▶ [WHAT TO WORK ON]:
a. According to the abstract on the RNA-Seq-Pop workflow, what observation during deltamethrin selections supports a previous link between the 2La chromosomal inversion and pyrethroid resistance?
b. Quote the abstract on the RNA-Seq-Pop workflow from "We provide a" up to and including "with clear visualizations.".
c. Name all of the distinct mechanisms of pyrethroid resistance that the abstract on the RNA-Seq-Pop workflow attributes to the selected Busia colony.

▶ [PASSAGE PROVIDED]:
■ ■ ■ ■ ■

We provide a reproducible and scalable Snakemake workflow, called
RNA-Seq-Pop, which provides end-to-end analysis of
RNA sequencing data sets. The workflow allows the user to perform quality control, perform differential expression analyses and call genomic variants. Additional options include the calculation of allele frequencies of variants of interest, summaries of genetic variation and population structure, and genome-wide selection scans, together with clear visualizations.
RNA-Seq-Pop is applicable to any organism, and we demonstrate the utility of the workflow by investigating
pyrethroid resistance in selected strains of the major
malaria mosquito, Anopheles gambiae. The workflow provides additional modules specifically for An. gambiae, including estimating recent ancestry and determining the karyotype of common
chromosomal inversions. The Busia laboratory colony used for selections was collected in Busia, Uganda, in November 2018. We performed a comparative analysis of three groups: a parental G24 Busia strain; its
deltamethrin-selected G28 offspring; and the susceptible reference strain Kisumu. Measures of genetic diversity reveal patterns consistent with that of laboratory colonization and selection, with the parental Busia strain exhibiting the highest
nucleotide diversity, followed by the selected Busia offspring, and finally, Kisumu. Differential expression and variant analyses reveal that the selected Busia colony exhibits a number of distinct mechanisms of
pyrethroid resistance, including the Vgsc-995S target-site mutation, upregulation of SAP genes, P450s and a cluster of
carboxylesterases. During
deltamethrin selections, the 2La
chromosomal inversion rose in frequency (from 33% to 86%), supporting a previous link with
pyrethroid resistance.

■ ■ ■ ■ ■

▶ [SUPPLIED DATA]:
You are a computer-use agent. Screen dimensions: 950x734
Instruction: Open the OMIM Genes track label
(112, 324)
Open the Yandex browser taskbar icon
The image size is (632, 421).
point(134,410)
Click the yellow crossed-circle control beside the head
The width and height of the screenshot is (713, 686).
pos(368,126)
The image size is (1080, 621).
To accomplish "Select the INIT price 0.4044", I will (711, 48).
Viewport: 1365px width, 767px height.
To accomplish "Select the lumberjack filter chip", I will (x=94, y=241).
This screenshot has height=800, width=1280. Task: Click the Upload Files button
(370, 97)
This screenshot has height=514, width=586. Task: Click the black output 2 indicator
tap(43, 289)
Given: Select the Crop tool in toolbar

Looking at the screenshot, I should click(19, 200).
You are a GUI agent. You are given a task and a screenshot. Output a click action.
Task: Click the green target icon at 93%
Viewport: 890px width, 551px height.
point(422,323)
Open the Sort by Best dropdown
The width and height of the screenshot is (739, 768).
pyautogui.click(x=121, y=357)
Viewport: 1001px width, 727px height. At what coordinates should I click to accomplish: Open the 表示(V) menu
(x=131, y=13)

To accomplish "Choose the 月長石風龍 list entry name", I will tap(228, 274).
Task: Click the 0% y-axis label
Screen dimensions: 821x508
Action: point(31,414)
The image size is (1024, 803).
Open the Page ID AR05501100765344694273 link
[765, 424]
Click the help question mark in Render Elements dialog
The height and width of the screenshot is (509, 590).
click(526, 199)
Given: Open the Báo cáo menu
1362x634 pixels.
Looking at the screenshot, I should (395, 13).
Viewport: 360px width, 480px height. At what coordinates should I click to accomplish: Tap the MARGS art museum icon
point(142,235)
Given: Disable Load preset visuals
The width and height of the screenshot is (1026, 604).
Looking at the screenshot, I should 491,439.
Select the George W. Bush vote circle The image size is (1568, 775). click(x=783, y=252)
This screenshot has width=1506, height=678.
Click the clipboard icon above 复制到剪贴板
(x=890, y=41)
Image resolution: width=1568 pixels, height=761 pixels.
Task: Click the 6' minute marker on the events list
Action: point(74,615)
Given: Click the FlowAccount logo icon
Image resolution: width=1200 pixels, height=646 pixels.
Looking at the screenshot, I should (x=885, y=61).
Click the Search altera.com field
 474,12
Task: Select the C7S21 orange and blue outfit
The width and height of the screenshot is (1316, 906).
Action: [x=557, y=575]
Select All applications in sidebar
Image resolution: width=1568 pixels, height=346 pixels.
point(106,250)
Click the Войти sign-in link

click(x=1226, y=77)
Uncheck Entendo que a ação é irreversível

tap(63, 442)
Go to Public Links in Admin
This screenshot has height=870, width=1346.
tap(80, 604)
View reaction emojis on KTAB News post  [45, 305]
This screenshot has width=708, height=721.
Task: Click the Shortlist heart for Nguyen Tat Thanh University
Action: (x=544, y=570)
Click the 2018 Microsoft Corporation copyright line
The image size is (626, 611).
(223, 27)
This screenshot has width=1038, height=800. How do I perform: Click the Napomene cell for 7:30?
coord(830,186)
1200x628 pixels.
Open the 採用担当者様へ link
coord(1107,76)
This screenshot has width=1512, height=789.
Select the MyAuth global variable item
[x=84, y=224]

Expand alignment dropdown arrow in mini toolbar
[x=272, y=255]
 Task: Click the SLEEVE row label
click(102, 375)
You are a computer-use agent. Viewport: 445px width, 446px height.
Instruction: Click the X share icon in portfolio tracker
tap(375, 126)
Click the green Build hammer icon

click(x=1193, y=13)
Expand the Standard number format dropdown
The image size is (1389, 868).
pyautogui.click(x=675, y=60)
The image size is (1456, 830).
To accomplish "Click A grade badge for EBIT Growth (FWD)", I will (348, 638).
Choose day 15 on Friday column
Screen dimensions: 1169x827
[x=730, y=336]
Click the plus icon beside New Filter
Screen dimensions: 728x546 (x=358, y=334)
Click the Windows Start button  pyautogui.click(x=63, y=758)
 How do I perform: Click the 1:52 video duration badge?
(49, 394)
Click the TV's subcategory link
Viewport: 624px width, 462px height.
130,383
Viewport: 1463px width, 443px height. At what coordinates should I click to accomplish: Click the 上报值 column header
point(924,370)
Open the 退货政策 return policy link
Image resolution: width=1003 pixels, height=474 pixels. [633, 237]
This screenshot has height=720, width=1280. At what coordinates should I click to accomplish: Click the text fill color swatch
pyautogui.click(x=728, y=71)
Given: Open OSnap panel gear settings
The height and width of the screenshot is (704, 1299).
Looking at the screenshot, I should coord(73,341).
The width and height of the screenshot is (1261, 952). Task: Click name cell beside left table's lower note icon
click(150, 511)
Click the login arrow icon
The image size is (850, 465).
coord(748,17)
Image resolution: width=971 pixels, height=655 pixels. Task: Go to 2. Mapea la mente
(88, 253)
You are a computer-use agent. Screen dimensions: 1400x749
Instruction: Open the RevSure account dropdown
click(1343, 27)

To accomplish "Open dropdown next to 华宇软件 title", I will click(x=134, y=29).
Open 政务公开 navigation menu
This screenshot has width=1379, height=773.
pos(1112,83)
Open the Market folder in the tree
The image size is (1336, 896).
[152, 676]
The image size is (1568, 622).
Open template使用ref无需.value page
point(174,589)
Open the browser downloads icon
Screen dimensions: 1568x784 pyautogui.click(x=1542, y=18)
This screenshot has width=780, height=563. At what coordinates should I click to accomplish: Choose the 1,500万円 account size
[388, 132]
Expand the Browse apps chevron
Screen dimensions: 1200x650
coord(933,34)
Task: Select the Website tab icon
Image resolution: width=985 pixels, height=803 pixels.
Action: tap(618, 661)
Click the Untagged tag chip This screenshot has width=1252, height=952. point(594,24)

■ ■ ■ ■ ■

▶ [RESULTS OF THE TASKS]:
a. During deltamethrin selections, the 2La chromosomal inversion rose in frequency from 33% to 86%. This increase supports the earlier link between the inversion and pyrethroid resistance.

b.
We provide a reproducible and scalable Snakemake workflow, called
RNA-Seq-Pop, which provides end-to-end analysis of
RNA sequencing data sets. The workflow allows the user to perform quality control, perform differential expression analyses and call genomic variants. Additional options include the calculation of allele frequencies of variants of interest, summaries of genetic variation and population structure, and genome-wide selection scans, together with clear visualizations.

c.
- the Vgsc-995S target-site mutation
- upregulation of SAP genes
- P450s
- a cluster of carboxylesterases